I rarely every buy store-bought dressings anymore, as homemade ones can be made so easily and taste so much better. The only problem with them, is that I often find myself making far more than I will ever consume before it goes bad. While you can store bottled dressings in the fridge for years, a fresh dressing will go bad in a couple of weeks. The fact that a creamy dressing can last for years, should be reason enough not to eat it. The amount of sodium and preservatives must be through the roof.
I usually make a homemade dressing and enjoy it on a salad or two and then move on to the next new thing I am interested in.

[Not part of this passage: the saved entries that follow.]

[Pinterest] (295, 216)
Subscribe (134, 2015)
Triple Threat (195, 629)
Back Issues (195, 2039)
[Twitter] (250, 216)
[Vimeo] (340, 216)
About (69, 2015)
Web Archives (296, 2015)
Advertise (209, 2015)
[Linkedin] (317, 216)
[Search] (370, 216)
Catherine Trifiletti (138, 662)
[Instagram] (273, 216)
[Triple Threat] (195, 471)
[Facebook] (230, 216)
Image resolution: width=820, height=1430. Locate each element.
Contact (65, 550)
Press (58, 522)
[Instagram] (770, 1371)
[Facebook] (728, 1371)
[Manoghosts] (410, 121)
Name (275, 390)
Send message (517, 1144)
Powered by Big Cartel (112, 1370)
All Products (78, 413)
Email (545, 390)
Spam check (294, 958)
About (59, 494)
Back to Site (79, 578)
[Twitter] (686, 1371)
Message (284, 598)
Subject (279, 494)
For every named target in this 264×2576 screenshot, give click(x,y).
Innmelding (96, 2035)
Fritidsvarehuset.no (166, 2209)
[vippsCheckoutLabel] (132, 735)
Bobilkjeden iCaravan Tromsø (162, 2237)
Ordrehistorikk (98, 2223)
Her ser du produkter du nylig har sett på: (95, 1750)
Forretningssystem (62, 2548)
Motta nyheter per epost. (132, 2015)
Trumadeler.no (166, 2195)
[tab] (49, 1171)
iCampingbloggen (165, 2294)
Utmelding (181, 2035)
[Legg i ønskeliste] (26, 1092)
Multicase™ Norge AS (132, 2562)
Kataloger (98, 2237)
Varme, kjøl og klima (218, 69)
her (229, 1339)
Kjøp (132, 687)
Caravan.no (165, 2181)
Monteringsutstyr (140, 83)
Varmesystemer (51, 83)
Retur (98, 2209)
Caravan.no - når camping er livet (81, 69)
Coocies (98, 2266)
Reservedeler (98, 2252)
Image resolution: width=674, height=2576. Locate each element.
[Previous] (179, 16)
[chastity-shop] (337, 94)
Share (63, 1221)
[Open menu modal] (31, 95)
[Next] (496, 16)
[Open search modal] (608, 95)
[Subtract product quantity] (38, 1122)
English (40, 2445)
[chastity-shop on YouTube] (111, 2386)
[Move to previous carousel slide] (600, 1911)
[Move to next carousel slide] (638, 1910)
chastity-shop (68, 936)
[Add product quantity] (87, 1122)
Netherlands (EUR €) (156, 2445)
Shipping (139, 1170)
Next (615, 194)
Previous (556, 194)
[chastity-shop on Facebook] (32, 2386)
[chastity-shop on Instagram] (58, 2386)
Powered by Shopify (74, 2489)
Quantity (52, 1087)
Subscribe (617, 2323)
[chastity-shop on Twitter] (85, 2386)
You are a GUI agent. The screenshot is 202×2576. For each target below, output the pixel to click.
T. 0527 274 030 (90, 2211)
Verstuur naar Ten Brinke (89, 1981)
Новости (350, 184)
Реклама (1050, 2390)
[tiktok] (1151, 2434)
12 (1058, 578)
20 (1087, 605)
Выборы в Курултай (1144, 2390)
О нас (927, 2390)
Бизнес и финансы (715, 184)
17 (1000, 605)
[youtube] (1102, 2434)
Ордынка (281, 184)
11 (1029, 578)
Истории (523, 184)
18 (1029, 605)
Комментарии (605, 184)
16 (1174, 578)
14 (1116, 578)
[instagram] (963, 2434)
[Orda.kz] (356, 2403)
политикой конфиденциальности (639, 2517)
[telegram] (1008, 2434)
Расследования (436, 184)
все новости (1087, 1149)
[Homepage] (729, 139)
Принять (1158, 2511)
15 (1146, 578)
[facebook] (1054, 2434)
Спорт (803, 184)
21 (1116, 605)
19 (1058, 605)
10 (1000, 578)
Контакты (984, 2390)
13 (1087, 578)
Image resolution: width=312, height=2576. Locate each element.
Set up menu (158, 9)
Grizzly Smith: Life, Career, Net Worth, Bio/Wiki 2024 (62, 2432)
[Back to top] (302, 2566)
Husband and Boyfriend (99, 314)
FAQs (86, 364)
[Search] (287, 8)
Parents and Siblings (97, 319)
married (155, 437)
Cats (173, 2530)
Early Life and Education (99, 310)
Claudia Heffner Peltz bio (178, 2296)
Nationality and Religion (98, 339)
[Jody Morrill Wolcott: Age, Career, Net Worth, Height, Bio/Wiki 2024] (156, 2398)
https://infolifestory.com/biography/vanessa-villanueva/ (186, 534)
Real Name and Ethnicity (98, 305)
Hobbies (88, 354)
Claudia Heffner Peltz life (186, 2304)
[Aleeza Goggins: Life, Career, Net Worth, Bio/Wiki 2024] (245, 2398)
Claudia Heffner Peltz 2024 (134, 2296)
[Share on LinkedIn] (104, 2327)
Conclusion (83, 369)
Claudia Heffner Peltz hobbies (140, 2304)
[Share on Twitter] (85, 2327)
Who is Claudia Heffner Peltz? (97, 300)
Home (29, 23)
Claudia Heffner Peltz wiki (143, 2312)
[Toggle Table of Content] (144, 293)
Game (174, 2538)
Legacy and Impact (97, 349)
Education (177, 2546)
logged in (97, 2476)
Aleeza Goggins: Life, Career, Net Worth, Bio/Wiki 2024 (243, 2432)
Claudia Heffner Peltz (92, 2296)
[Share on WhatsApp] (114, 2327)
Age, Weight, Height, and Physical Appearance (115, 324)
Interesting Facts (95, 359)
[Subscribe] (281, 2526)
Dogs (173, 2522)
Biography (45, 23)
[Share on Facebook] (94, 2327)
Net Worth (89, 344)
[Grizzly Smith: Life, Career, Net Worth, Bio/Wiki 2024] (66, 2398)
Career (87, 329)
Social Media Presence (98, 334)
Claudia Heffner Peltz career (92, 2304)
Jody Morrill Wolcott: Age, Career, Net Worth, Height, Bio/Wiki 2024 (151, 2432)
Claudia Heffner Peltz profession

This Greek yogurt bleu cheese definitely held my attention though. Every day, I was inventing new and different ways to enjoy it until the precious jar of dressing had disappeared. Whether it was on a salad or with chicken strips, I loved every last drop of it!
Despite me making the mistake of preparing too much dressings, that doesn’t mean it needs to be a problem. One of the greatest parts of homemade dressings is that you can make as much or as little as you want. So. if you plan on only making a single salad just for yourself or a pair for you and a friend, cut this recipe down accordingly. Just a friendly warning though, you might want to make extra, because you will be craving more!
- 1 c. non-fat plain Greek yogurt
- 2 Tbsp. light mayonaisse
- ¼ c. skim milk
- 1 tsp. worchestire sauce
- ½ tsp. champagne vinegar
- ½ c. bleu cheese crumbles
- ⅓ c. chopped celery
- ¼ tsp. salt
- pinch of pepper
- Place all of the ingredients in a blender or a pint jar with immersion blender and blend until smooth. Store sealed in the refrigerator for up to 10 days.
- This makes a thin dressing. If you prefer a thicker dresssing, leave out the milk.